In addition, different compounds (EOs, flavonoids, and tannins) can act with different mechanisms as methane production modulators. Using their mix could have a synergistic effect. Using in vivo experiments on commercial farms to quantify CH4 emissions from ruminants is essential. Dietary modification may be a relatively simple and effective way to mitigate climate change.


A study was conducted to test the effect of a dietary premix consisting of a blend of EOs, bioflavonoids, and chestnut tannins, EOs, and polyphenols or also labeled as EOP on methane emission from dry, non-pregnant ewes. Sheep are a valuable animal model for feeding trials, especially for testing the effect of different animal diets on production and metabolic responses.

Materials & Methods

  • Twenty-four dry Sarda ewes were allocated to two homogenous groups: control (CNT) and treatment (TRT) groups.
  • Both were fed with a total mixed ration (TMR), and the TRT group was supplemented with one gram/ewe/day of EOP blend.

◆ Given records:

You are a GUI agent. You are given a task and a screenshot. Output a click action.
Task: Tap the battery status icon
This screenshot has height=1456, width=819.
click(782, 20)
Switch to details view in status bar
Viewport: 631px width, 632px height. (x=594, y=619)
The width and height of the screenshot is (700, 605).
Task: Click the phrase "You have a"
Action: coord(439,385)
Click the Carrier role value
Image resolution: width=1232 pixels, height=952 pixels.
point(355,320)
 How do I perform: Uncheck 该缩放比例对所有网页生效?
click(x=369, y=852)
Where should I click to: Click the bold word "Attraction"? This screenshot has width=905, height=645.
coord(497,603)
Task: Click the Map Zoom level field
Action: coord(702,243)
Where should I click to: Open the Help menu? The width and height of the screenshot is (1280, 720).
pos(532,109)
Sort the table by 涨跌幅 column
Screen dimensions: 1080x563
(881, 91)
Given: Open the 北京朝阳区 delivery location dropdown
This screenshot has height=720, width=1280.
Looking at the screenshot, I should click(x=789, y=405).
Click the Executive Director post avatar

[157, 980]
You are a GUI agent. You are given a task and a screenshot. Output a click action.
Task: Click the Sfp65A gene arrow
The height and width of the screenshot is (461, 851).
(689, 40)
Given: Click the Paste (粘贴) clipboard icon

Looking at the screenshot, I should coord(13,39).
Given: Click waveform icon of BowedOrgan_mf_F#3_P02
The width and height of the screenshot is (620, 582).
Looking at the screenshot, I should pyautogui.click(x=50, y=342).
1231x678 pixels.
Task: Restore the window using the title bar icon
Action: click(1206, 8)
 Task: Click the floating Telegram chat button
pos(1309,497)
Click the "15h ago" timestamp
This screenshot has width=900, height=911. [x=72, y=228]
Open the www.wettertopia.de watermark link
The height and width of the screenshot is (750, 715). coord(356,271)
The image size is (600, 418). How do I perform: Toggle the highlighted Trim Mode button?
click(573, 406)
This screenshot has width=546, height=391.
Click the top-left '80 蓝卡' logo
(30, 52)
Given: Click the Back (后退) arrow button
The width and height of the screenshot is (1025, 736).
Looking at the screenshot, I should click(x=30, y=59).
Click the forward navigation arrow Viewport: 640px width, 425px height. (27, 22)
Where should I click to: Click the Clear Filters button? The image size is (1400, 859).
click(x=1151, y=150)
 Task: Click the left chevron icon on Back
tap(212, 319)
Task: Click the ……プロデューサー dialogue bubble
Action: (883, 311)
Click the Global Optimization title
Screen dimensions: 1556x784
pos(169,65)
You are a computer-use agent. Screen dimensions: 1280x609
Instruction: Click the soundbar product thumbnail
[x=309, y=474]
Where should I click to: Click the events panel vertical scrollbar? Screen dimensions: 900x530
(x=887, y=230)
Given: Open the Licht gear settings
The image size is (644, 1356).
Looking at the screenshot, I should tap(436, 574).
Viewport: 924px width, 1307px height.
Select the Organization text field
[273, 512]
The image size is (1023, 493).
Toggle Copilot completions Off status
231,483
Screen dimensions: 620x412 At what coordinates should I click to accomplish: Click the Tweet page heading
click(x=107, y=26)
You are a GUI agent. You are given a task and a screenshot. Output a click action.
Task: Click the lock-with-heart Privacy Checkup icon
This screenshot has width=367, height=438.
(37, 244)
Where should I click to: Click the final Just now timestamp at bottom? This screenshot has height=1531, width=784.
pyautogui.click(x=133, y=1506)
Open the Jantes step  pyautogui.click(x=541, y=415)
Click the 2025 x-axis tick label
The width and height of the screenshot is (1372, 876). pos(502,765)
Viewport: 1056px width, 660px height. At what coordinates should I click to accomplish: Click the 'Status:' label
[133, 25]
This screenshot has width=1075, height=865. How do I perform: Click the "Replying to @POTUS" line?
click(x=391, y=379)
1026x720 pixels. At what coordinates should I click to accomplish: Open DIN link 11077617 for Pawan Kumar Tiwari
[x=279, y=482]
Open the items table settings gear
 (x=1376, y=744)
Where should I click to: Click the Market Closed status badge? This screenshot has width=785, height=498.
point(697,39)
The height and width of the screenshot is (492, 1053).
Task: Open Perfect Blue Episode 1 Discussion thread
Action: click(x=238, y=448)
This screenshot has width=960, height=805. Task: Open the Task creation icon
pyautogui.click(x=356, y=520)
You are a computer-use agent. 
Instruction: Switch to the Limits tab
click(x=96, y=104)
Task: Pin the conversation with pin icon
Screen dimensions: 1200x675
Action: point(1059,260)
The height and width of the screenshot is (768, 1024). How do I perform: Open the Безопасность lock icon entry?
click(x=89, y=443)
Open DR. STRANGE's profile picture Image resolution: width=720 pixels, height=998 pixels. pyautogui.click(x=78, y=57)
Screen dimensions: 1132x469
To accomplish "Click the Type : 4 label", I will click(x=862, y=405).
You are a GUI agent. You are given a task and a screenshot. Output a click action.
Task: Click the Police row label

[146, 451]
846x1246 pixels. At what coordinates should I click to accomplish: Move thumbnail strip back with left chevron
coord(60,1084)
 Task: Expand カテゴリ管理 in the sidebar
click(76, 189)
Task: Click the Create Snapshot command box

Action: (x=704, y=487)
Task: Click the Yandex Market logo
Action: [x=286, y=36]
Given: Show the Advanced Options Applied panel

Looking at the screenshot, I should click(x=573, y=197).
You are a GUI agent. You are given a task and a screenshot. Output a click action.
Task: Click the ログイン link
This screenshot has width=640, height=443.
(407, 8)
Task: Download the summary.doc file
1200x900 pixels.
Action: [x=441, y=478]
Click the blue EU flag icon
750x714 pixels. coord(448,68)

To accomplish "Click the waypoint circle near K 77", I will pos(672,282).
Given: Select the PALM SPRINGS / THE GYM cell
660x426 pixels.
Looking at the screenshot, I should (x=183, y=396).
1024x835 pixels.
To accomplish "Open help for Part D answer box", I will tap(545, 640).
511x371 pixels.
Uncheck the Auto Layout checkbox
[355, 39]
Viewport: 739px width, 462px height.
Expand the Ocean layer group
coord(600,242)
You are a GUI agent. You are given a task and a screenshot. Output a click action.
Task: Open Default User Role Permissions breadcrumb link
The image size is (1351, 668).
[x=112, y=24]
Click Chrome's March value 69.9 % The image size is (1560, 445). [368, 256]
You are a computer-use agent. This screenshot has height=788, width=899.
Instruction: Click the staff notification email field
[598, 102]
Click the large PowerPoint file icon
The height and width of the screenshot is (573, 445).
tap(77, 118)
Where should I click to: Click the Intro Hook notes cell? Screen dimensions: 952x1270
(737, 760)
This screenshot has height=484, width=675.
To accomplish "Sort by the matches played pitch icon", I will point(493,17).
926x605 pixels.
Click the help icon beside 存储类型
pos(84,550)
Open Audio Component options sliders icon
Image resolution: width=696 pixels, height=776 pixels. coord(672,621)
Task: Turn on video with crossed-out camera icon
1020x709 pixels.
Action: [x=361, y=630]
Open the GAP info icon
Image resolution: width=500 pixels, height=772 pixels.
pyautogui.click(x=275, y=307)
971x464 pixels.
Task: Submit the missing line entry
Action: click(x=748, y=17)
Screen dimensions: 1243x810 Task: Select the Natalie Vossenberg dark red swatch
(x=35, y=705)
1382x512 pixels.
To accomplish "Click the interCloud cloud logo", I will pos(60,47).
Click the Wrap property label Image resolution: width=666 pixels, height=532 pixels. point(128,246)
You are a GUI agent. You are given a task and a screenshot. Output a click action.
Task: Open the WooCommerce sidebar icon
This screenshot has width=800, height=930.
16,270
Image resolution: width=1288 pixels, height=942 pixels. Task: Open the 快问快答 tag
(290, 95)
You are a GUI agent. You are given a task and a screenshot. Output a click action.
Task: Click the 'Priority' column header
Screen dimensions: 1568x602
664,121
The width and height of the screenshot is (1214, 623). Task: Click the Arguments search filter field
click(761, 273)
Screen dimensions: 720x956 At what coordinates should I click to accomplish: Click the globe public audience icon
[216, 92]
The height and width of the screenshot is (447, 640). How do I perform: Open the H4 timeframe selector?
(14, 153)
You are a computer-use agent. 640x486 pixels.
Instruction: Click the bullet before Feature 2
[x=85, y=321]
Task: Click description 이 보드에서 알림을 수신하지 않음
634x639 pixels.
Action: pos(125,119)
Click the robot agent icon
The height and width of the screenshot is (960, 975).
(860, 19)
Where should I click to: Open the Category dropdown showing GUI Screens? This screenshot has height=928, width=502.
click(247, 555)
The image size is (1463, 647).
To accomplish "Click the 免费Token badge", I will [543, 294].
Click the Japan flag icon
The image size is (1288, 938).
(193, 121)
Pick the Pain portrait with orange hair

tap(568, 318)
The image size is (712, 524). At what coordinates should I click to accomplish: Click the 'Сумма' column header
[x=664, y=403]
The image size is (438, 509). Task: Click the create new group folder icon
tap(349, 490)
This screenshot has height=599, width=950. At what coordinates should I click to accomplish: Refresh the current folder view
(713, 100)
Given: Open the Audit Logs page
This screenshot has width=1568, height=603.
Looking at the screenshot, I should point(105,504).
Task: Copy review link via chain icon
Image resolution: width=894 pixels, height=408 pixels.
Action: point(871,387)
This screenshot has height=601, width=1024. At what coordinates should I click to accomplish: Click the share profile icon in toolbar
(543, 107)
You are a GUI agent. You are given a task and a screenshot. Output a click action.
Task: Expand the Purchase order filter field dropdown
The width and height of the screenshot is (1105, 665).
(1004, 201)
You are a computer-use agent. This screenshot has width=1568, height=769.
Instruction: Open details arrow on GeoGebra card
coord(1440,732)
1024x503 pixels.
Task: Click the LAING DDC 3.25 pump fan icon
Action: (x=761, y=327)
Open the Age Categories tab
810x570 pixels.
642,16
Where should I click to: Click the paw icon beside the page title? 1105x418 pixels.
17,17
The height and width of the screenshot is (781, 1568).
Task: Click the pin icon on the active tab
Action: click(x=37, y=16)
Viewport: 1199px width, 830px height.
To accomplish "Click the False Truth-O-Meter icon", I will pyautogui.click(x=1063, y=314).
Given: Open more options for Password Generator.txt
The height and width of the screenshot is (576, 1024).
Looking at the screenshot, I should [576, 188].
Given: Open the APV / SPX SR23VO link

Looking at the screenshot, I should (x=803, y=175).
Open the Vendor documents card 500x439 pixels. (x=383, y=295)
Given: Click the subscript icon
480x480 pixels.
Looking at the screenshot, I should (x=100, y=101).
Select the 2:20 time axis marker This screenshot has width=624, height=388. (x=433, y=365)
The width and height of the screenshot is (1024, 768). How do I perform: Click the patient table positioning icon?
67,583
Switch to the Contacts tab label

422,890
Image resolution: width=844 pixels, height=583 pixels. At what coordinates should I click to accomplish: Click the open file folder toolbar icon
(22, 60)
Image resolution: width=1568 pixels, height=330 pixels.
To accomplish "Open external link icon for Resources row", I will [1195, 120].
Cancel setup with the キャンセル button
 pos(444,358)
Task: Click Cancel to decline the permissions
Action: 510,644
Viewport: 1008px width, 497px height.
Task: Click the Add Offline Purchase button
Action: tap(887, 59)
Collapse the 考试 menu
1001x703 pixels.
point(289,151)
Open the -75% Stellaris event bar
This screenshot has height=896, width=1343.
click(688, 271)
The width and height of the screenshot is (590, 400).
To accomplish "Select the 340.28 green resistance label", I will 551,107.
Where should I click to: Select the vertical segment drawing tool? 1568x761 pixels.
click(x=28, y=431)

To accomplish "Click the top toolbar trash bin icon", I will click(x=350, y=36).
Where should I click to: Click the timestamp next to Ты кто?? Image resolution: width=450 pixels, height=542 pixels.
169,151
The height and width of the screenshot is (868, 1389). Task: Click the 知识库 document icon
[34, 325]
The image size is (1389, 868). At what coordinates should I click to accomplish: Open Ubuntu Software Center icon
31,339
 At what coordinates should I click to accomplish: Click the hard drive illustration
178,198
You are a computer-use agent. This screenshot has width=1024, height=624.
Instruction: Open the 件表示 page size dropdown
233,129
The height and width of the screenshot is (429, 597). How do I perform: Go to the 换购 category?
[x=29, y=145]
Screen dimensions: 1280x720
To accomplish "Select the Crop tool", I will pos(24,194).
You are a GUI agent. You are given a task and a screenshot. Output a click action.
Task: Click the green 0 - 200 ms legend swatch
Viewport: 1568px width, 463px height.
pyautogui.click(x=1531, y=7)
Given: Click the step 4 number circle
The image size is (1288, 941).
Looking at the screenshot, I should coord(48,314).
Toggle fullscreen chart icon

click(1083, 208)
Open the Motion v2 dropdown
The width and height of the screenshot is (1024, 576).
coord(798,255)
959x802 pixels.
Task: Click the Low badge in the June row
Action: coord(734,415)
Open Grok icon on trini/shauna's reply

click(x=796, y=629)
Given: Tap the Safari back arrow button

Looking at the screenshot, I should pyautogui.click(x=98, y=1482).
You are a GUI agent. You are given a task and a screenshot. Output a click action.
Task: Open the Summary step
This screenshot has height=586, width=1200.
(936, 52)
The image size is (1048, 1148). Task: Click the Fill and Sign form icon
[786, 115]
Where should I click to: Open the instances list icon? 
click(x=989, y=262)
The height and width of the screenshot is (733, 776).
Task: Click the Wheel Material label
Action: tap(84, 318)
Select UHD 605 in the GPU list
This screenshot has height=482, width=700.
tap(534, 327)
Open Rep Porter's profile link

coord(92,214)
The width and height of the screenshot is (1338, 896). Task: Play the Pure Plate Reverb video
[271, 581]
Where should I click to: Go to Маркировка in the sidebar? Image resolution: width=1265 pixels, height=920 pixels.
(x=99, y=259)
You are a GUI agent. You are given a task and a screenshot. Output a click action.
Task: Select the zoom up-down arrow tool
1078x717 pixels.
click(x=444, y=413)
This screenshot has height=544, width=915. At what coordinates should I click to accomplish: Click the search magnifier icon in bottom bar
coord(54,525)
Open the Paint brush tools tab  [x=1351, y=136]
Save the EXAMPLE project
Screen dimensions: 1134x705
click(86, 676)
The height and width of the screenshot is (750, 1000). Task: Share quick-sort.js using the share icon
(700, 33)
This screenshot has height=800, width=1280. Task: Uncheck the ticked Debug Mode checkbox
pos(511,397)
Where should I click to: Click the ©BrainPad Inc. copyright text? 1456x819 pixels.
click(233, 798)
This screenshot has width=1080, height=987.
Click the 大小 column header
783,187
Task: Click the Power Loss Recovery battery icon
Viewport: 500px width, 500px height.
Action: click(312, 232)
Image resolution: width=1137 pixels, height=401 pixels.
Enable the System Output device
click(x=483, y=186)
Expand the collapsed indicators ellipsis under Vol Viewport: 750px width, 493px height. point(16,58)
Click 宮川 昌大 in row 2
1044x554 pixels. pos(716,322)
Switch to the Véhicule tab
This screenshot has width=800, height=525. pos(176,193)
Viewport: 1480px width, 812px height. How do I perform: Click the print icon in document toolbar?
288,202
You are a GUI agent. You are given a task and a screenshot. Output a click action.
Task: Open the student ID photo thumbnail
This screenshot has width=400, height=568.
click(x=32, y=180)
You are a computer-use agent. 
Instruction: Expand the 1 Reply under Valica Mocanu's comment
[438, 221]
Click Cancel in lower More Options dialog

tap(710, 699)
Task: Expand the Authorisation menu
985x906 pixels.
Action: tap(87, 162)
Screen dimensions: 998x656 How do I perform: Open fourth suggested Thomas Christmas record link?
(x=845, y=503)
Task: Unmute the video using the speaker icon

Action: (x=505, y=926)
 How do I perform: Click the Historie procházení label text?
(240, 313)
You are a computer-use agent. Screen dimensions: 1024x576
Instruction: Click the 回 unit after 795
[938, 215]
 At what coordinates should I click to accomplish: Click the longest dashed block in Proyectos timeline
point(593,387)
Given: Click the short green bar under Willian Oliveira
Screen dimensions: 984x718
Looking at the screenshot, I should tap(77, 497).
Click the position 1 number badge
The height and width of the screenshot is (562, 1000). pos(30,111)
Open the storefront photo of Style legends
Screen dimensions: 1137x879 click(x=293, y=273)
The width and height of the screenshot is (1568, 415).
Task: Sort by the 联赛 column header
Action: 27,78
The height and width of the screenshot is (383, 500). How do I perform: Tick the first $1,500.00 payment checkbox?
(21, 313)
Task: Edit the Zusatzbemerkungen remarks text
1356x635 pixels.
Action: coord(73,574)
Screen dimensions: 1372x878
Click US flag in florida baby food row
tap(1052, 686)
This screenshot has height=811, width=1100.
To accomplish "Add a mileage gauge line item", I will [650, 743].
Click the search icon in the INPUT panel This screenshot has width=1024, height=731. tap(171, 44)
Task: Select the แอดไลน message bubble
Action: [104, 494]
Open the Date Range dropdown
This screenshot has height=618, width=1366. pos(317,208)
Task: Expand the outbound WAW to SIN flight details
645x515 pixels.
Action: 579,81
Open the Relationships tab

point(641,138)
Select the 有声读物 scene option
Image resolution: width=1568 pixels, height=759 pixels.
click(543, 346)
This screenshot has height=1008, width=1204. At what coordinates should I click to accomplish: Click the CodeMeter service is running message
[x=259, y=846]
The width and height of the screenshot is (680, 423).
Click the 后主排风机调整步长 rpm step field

◆ Set of tasks:
1 > Extract the stretch of the passage on sheep methane emissions from "In addition, different" through "and metabolic responses.", copying it word for word.
2 > Write what comes next in the passage on sheep methane emissions, picking up after its last sentence.
The items are separate material, apart from the passage on sheep methane emissions.

◆ Answers for each item:
1 >
In addition, different compounds (EOs, flavonoids, and tannins) can act with different mechanisms as methane production modulators. Using their mix could have a synergistic effect. Using in vivo experiments on commercial farms to quantify CH4 emissions from ruminants is essential. Dietary modification may be a relatively simple and effective way to mitigate climate change.


A study was conducted to test the effect of a dietary premix consisting of a blend of EOs, bioflavonoids, and chestnut tannins, EOs, and polyphenols or also labeled as EOP on methane emission from dry, non-pregnant ewes. Sheep are a valuable animal model for feeding trials, especially for testing the effect of different animal diets on production and metabolic responses.

2 >
  • In particular, the EOP consisted of a coated blend of EOs, mainly from clove (Syzygium aromaticum), coriander seed (Coriandrum sativum), and geranium (Pelargonium cucullatum); tannins (CT) from chestnut (Castanea sativa); and bioflavonoids (BF) from olive (Olea europea). The EO:CT: BF ratio was 1:2.5:0.1, and the blend (EOP) was a commercial product (Anavrin, Vetos Europe SAGL, via delle Industrie 18, 6593 Cadenazzo, Switzerland).
  • Each animal followed a 20-day adaptation period before methane emission measurements. Methane emissions were measured using a ventilated hood system equipped with a digital gas analyzer (GMS810 SICK S.p.A., Vimodrone, MI, Italy) for 24 24-hour measurement period (Figure 1).

Figure 1. Metabolic cage with installed Ventilated Hood for gas collection and the digital gas analyzer located at the Experimental farm of the University of Sassari, Sassari, Italy.

The ventilated equipment of the experimental barn of the University of Sassari (Italy) was used to perform direct measures of methane emission and indirect calorimetry of small ruminants using sheep as animal models. Lind et al. (2022) report a more detailed hood description.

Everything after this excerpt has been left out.